What you will do
Nothing is needed except the lines below that run from the one with "1277x661 pixels." through the one with "This screenshot has width=751, height=395.", repeated exactly.
^^^^^^^^^^^^^^^^
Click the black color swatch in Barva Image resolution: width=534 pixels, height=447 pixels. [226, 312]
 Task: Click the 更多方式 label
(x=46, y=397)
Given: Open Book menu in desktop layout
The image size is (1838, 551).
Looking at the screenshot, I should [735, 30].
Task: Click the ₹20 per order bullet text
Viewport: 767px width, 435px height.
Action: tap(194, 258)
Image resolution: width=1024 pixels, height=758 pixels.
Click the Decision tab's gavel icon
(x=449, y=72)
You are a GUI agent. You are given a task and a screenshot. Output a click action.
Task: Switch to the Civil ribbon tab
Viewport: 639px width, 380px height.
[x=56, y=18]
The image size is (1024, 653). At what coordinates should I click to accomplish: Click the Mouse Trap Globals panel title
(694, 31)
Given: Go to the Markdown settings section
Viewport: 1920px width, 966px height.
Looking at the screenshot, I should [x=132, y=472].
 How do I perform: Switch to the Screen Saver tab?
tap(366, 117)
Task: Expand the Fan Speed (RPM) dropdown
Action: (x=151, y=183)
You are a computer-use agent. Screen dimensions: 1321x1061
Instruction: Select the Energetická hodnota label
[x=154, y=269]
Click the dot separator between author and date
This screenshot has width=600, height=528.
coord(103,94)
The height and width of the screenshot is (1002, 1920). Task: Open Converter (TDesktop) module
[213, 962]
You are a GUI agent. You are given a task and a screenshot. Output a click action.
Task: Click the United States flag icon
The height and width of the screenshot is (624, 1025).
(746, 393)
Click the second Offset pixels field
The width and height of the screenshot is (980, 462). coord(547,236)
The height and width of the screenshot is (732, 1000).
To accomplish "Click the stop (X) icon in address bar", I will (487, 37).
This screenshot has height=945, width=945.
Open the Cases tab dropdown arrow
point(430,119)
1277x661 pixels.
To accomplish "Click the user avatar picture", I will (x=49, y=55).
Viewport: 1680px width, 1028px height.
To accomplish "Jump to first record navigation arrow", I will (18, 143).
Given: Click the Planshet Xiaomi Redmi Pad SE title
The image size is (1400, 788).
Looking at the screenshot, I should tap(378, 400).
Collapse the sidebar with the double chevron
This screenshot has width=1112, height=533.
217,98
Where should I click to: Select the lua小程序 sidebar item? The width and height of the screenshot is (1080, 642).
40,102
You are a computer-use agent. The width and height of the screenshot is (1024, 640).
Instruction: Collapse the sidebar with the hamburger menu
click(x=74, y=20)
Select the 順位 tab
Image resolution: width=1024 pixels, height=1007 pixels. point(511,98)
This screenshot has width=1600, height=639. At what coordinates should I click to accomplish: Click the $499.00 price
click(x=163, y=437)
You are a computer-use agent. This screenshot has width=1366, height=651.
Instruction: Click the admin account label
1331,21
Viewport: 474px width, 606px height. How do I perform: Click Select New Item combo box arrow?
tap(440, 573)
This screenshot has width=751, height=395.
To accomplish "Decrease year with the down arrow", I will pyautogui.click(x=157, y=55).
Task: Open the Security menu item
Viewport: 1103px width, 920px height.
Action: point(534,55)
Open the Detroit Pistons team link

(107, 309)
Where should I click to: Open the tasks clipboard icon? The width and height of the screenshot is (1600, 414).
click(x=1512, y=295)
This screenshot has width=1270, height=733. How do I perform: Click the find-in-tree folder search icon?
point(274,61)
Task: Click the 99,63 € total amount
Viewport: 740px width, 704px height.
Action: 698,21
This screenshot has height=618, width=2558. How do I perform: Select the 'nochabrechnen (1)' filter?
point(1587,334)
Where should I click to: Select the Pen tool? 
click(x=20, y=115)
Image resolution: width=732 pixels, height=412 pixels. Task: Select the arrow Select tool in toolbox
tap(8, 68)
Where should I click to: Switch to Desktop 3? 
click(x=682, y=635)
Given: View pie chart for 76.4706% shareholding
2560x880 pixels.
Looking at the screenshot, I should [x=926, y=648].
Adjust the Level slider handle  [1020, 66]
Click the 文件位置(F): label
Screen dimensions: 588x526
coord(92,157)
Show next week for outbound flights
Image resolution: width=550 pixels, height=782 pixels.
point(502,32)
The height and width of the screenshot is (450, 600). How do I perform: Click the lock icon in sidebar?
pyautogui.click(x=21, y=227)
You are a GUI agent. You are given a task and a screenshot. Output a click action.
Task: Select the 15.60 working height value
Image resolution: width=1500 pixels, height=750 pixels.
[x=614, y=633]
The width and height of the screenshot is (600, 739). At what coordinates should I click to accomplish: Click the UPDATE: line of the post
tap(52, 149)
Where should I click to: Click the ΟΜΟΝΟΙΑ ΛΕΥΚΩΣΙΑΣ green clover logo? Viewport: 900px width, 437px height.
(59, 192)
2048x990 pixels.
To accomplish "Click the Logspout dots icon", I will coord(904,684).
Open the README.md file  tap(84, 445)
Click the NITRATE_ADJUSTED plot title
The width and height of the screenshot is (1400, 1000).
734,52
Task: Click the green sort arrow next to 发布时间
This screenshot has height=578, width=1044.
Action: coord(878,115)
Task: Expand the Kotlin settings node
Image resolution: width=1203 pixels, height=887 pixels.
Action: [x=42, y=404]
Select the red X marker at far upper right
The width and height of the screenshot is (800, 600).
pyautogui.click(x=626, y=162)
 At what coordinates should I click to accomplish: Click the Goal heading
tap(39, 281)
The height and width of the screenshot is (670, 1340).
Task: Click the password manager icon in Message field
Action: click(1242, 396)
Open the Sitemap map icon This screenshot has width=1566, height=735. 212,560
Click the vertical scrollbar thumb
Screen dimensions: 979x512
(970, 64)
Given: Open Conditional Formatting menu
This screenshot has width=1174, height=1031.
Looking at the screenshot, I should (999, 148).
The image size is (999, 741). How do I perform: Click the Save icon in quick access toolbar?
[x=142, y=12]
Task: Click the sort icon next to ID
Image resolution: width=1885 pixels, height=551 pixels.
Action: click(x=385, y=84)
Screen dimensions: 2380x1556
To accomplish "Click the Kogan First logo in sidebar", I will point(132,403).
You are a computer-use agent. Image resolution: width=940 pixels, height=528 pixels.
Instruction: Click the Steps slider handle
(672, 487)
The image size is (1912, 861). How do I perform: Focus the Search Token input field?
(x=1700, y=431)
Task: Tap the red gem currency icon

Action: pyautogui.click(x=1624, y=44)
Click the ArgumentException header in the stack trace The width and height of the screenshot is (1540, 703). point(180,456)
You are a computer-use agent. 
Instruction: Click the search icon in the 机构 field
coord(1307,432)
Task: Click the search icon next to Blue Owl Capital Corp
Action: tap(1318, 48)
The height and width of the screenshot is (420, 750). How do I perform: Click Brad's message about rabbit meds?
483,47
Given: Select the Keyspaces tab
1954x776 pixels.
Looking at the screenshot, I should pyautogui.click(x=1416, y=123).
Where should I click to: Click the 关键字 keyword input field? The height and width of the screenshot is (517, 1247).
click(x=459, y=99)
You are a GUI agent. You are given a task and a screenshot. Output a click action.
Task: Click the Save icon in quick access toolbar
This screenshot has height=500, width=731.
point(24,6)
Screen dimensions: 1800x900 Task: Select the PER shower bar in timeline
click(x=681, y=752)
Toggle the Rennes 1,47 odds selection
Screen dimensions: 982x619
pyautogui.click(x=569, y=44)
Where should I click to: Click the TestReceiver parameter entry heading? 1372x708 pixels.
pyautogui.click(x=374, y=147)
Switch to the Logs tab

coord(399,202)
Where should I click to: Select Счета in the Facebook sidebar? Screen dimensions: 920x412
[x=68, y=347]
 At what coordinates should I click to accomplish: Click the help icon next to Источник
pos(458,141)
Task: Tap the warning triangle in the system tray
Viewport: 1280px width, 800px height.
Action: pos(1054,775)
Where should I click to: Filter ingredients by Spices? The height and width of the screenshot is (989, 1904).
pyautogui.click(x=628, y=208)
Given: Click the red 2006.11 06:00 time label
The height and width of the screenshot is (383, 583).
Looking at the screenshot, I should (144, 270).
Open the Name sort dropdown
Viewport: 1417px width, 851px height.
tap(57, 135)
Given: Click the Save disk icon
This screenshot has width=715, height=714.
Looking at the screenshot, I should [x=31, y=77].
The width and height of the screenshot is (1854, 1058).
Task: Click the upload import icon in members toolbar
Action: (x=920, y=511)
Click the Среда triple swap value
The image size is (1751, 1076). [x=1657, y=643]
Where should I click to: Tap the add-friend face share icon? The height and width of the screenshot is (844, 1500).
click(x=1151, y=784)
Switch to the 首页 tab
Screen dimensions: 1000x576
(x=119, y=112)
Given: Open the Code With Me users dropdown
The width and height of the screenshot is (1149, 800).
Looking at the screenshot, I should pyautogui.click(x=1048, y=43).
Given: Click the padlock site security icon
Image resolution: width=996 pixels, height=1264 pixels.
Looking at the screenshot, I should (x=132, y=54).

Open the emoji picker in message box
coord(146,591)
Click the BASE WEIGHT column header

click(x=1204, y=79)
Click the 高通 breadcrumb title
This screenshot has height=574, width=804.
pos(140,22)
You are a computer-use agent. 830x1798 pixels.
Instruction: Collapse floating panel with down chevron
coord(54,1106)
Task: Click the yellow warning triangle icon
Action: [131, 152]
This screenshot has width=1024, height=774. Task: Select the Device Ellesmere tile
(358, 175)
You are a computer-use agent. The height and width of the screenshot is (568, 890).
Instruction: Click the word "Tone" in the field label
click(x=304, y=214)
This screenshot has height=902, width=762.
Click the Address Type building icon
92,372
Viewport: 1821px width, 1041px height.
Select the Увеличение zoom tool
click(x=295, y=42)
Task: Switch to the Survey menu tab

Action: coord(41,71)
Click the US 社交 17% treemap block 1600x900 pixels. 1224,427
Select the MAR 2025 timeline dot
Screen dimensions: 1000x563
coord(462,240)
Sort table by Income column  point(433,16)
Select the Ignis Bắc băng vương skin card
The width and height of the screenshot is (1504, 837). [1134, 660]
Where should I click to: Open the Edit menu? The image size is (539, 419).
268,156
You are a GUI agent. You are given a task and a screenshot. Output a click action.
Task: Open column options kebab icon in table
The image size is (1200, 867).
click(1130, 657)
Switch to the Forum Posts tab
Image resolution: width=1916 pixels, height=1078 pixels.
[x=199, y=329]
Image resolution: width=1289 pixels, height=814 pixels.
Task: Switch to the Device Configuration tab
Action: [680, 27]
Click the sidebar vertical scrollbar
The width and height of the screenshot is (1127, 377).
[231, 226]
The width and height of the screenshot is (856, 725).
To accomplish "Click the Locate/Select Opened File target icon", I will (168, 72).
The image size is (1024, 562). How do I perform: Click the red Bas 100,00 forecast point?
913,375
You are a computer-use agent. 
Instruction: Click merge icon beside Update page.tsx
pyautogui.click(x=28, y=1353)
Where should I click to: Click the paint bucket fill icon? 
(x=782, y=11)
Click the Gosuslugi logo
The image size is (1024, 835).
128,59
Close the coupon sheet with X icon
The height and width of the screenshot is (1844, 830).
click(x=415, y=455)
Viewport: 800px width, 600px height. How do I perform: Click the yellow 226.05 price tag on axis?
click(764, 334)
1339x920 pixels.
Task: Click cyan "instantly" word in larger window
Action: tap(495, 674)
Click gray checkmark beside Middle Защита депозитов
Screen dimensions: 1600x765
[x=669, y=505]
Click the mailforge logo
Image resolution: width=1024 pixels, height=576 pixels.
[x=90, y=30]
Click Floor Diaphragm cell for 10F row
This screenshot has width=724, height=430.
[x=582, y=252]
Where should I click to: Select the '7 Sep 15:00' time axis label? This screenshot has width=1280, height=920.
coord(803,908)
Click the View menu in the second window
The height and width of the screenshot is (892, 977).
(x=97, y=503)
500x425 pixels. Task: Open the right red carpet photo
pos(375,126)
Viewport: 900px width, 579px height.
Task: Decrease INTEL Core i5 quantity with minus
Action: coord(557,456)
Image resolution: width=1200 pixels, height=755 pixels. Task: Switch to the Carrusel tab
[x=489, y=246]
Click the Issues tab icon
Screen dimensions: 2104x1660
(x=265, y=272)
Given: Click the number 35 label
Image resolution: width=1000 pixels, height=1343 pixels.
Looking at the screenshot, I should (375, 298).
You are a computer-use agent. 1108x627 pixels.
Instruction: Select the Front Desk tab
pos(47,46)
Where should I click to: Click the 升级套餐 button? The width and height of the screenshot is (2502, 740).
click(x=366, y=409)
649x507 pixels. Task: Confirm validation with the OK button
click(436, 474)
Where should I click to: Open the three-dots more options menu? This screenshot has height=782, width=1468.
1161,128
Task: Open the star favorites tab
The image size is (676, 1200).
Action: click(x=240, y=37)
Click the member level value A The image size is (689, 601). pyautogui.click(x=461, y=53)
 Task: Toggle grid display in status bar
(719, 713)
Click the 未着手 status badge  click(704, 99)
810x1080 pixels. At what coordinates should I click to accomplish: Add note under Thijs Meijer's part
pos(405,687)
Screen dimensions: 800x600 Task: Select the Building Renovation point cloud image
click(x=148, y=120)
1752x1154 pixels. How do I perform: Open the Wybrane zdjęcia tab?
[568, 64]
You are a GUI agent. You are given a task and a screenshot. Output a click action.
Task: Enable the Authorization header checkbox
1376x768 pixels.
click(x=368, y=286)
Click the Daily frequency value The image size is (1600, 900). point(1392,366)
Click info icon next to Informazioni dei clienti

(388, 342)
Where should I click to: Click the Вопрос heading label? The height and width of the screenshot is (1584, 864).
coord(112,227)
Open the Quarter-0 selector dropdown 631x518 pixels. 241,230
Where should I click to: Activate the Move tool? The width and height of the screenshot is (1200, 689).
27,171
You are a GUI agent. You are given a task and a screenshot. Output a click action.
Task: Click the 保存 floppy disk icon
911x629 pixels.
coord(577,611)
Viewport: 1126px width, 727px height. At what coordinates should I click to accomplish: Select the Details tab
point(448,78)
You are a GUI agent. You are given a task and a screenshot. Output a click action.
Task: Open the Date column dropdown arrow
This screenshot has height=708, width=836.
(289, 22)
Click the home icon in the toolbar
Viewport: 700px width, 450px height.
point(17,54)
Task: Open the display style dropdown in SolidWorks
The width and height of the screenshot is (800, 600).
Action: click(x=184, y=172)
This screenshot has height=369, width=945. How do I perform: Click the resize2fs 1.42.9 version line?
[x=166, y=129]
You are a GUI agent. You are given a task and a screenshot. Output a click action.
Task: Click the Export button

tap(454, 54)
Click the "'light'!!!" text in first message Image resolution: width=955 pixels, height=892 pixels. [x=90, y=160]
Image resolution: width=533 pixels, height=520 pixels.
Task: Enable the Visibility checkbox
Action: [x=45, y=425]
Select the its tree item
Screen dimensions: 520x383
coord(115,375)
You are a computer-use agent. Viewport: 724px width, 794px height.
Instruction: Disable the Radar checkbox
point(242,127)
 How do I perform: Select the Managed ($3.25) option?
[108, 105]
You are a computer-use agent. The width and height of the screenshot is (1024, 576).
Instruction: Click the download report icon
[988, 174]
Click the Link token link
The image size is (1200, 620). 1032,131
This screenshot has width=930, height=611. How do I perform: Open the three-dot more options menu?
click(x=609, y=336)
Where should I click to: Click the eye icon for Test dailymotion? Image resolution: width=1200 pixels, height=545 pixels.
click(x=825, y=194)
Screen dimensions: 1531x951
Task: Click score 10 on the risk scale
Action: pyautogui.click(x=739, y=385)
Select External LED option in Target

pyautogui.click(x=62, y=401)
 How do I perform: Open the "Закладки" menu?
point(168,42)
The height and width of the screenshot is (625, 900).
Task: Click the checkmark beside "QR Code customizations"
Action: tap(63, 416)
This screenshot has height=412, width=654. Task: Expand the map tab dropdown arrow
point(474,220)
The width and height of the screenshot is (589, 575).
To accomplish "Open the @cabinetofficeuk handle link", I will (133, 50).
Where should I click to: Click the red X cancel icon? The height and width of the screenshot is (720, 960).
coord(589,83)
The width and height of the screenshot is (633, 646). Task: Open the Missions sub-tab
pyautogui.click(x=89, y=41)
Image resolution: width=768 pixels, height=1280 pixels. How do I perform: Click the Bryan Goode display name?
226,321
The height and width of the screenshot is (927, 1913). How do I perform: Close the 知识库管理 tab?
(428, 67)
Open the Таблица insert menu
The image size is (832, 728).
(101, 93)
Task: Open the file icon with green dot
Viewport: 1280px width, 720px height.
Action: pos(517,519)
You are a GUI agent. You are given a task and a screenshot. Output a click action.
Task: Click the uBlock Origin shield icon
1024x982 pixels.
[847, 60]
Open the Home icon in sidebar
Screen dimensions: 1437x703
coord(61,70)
^^^^^^^^^^^^^^^^
Output for this exercise
1277x661 pixels.
To accomplish "Click the user avatar picture", I will (x=49, y=55).
Viewport: 1680px width, 1028px height.
To accomplish "Jump to first record navigation arrow", I will (18, 143).
Given: Click the Planshet Xiaomi Redmi Pad SE title
The image size is (1400, 788).
Looking at the screenshot, I should tap(378, 400).
Collapse the sidebar with the double chevron
This screenshot has width=1112, height=533.
217,98
Where should I click to: Select the lua小程序 sidebar item? The width and height of the screenshot is (1080, 642).
40,102
You are a computer-use agent. The width and height of the screenshot is (1024, 640).
Instruction: Collapse the sidebar with the hamburger menu
click(x=74, y=20)
Select the 順位 tab
Image resolution: width=1024 pixels, height=1007 pixels. point(511,98)
This screenshot has width=1600, height=639. At what coordinates should I click to accomplish: Click the $499.00 price
click(x=163, y=437)
You are a computer-use agent. This screenshot has width=1366, height=651.
Instruction: Click the admin account label
1331,21
Viewport: 474px width, 606px height. How do I perform: Click Select New Item combo box arrow?
tap(440, 573)
This screenshot has width=751, height=395.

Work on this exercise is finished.